Hello all,
I agree that the licenses in fluidsynth are not completely consisted and
Debian is right to make sure that they are.
However, it seems that chorus.c is now under the LGPL license. From
https://sourceforge.net/p/sox/code/ci/master/tree/COPYING:
SoX source code is distributed under two main licenses. The two
licenses are in the files LICENSE.GPL and LICENSE.LGPL. sox.c,
and thus SoX-the user application, is distributed under the
GPL, while the files that make up libsox are licensed under the
less restrictive LGPL.
In the Makefile.am, you can see that chorus.c is part of libsox
(https://sourceforge.net/p/sox/code/ci/master/tree/src/Makefile.am).

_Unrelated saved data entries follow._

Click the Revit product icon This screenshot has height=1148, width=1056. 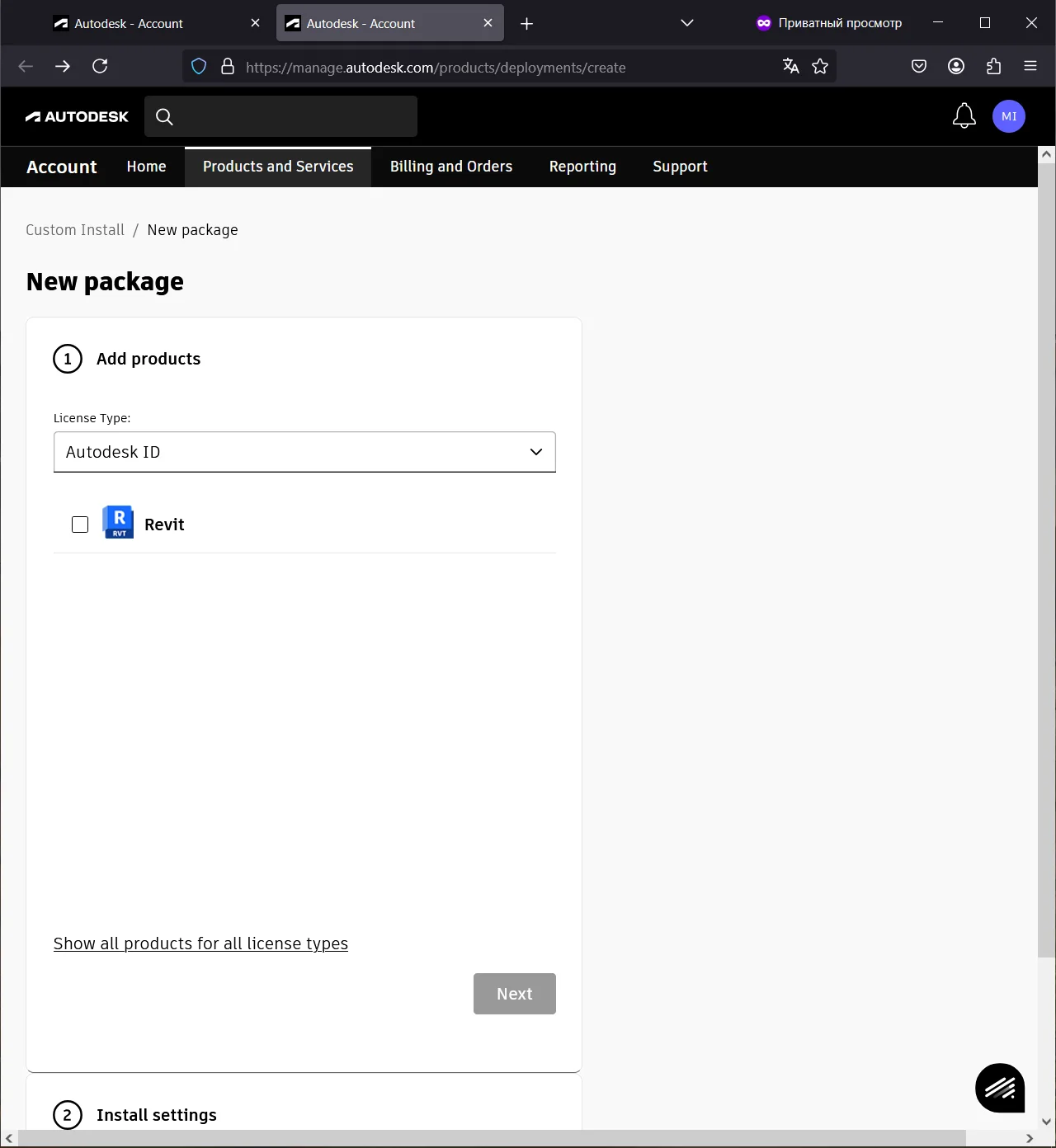[x=118, y=523]
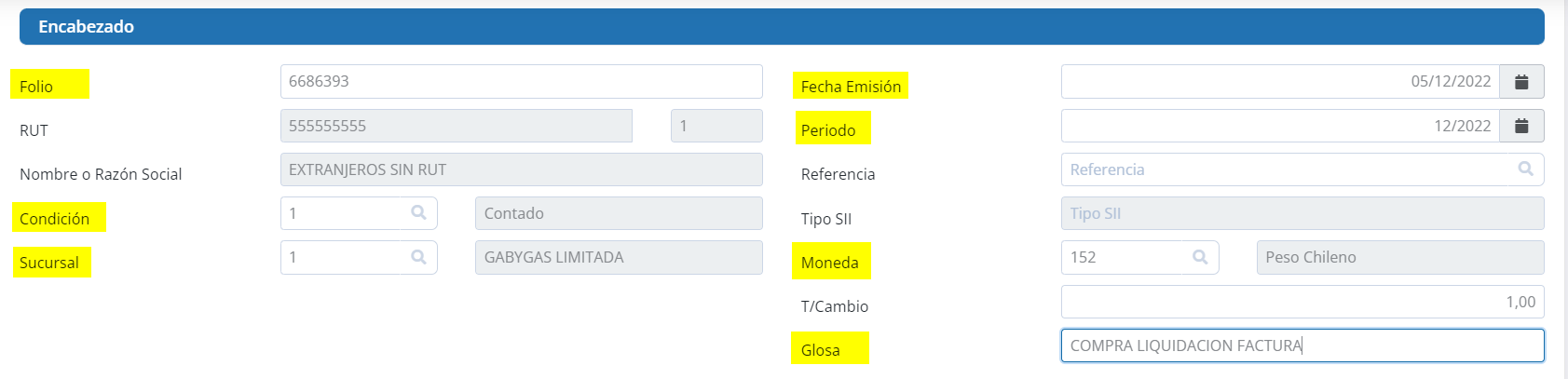
Task: Click the Moneda search magnifier icon
Action: (1200, 257)
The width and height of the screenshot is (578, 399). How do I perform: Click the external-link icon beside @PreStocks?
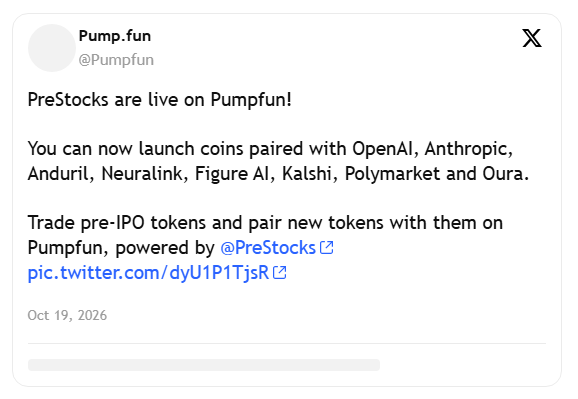(x=327, y=247)
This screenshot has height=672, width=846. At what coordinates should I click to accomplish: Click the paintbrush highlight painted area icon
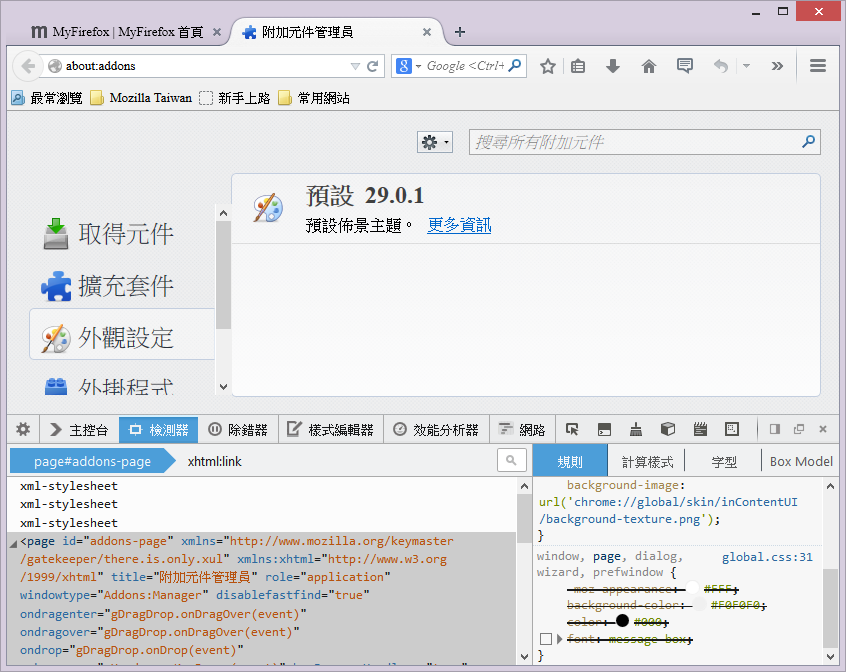(x=636, y=430)

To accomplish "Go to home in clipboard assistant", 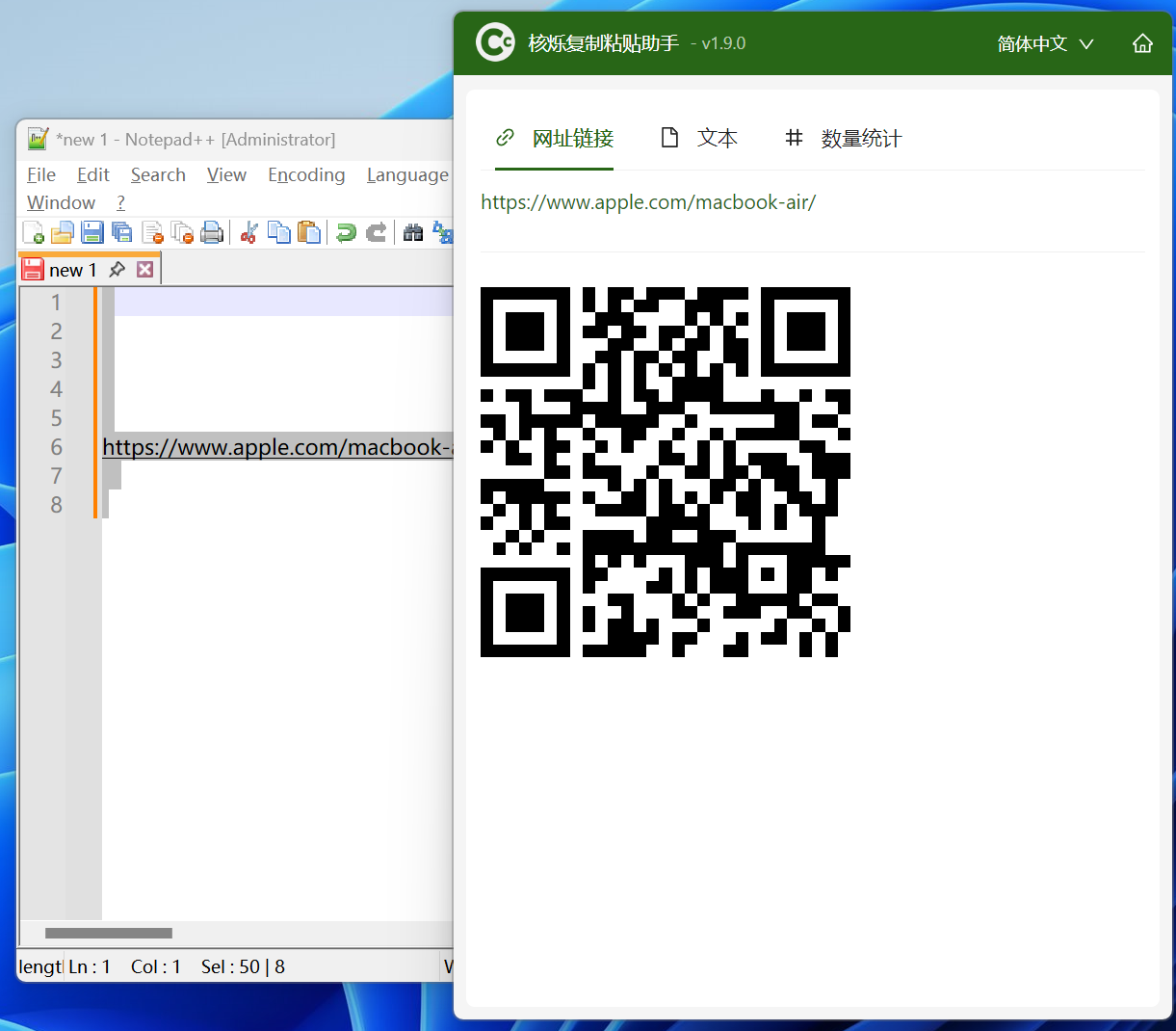I will tap(1142, 43).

I don't check the list of contributors to
fluidsynth_chorus.c. There was Markus Nentwig and me but surely
others, too. However, since fluidsynth was under LGPL
with "Copyright (C) 2003 Peter Hanappe and others" from the
beginning, I don't believe any contributors to
fluidsynth_chorus.c would object to putting their changes to that
file under the LGPL. I'll happily make my changes available under
that license.
So, because SoX/chorus.c is now under the LGPL and all the
changes that have been made between chorus.c and
fluidsynth_chorus.c fall under the LGPL, I believe that
fluidsynth_chorus.c can be put under the LGPL, too.
Cheers,
Peter
On 04/10/2017 12:38 PM, Javier Serrano Polo wrote:
El dl 10 de 04 de 2017 a les 09:24 +0200, David Henningsson va escriure:
What makes things slightly easier for us as upstream is that FluidSynth
is released under LGPL rather than GPL. LGPL allows linking to custom
licenses.
This is not the case because fluid_chorus.c is part of the library and
must respect rights under LGPL.
Rewriting fluid_chorus.c could be one first step. However, we could wait
some time until Chris Bagwell tells us about the original source; Chris
Bagwell or Peter Hanappe, it is not clear to me that fluid_chorus.c
comes from SoX.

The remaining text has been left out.